Tick # SW[0] in shreg[7:0] (8 bits) Camera: which LEDs lit / mirrored?

Upload your evidence. After four ticks of SW0=1 then four ticks of SW0=0, release KEY[1] to freeze the pattern (shreg = 1111_0000), capture a camera screenshot, note in your records whether the lit LEDs look mirrored, and attach it below.

Compare the binary value you computed (1111_0000) with the lit LEDs in your screenshot. If they appear mirrored, explain why that is a labeling/orientation effect and not a bug in the shift logic.

7

Modify: shift right, and a ring counter

6 min

Shift the other way. To make the register shift right instead of left — each bit moving toward the low end, with the new bit entering at the top (shreg[7]) — you change a single line. Replace the shift assignment with:

        else if (!KEY[1]) shreg <= {SW[0], shreg[7:1]};   // shift right, bring in SW[0] at the top

Only that one line changes. Now the incoming SW[0] lands in shreg[7] and the high seven bits shreg[7:1] move down into shreg[6:0].

Extension — a ring counter. A ring counter feeds the register's own output back into its input instead of taking a new external bit, so a fixed pattern circulates forever. Make a left-shifting ring that feeds the top bit shreg[7] back into bit 0, and initialize the register to 0000_0001 so exactly one lit LED chases around the row. Use a reset that loads 8'h01 (not 8'h00) and a shift line of the form shreg <= {shreg[6:0], shreg[7]};. Hold KEY[1] and watch one LED loop around endlessly.

  1. Change the single shift line in your module to the shift-right version above. Synthesize and Upload.

  2. Reset, hold KEY[1], set SW[0]=1 for four ticks then SW[0]=0 for four ticks, and confirm the bits now move the opposite direction across the LEDs.

  3. (Optional extension) Build the ring counter: reset loads 8'h01, and the shift line feeds shreg[7] back into bit 0. Hold KEY[1] and watch one lit LED circulate.

In the shift-right version shreg <= {SW[0], shreg[7:1]};, start from 0000_0000 and feed SW[0] = 1 for four ticks. Which end of the register fills, and what is shreg[7:0] after the four ticks?

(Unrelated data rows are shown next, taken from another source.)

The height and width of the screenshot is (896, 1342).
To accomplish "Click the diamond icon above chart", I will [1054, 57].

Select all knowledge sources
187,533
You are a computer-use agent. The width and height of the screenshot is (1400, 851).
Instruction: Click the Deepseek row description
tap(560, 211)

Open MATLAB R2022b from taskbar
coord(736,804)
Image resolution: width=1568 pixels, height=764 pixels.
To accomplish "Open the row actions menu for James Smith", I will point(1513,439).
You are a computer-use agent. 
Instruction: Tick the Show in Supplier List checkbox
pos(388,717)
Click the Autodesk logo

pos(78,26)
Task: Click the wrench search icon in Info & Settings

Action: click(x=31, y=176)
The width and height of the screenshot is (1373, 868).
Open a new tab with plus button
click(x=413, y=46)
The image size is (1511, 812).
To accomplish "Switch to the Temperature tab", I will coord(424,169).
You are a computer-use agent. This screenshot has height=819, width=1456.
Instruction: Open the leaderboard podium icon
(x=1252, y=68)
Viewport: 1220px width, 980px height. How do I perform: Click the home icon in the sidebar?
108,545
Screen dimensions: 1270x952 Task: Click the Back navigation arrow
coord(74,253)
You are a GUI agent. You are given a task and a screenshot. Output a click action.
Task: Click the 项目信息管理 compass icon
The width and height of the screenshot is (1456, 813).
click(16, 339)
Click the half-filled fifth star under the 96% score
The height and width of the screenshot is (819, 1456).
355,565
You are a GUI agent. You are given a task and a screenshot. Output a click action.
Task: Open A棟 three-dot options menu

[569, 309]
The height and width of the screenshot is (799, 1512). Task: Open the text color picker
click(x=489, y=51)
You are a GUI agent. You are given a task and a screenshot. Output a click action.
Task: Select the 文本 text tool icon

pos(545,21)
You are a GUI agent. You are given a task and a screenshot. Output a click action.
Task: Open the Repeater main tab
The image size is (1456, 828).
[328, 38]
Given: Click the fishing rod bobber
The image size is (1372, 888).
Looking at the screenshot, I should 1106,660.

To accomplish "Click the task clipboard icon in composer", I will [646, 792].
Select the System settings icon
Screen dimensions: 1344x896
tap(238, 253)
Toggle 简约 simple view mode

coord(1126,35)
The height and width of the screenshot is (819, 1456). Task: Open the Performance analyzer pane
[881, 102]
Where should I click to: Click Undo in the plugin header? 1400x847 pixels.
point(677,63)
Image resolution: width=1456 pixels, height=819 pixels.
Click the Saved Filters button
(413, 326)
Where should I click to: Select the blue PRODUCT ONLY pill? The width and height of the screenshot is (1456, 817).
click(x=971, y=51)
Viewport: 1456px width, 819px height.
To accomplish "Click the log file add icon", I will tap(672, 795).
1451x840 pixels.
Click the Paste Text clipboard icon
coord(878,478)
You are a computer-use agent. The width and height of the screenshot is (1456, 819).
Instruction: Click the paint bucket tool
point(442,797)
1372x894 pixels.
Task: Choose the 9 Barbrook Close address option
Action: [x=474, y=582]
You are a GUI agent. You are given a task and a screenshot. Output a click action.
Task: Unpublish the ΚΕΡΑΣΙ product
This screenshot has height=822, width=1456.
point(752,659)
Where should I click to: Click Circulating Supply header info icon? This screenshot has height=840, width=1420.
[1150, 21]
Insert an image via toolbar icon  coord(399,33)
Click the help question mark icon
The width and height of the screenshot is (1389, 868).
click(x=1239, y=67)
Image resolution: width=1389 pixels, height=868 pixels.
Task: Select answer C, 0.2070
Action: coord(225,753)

In three sentences, explain: (1) what the clock divider did so you could see the counter and shift register move, (2) one concrete piece of evidence you captured (the counter value on HEX0, or the 1111_0000 shift pattern), and (3) one pitfall you watched out for (a constant not fitting the 26-bit register, or bit value versus mirrored LED order).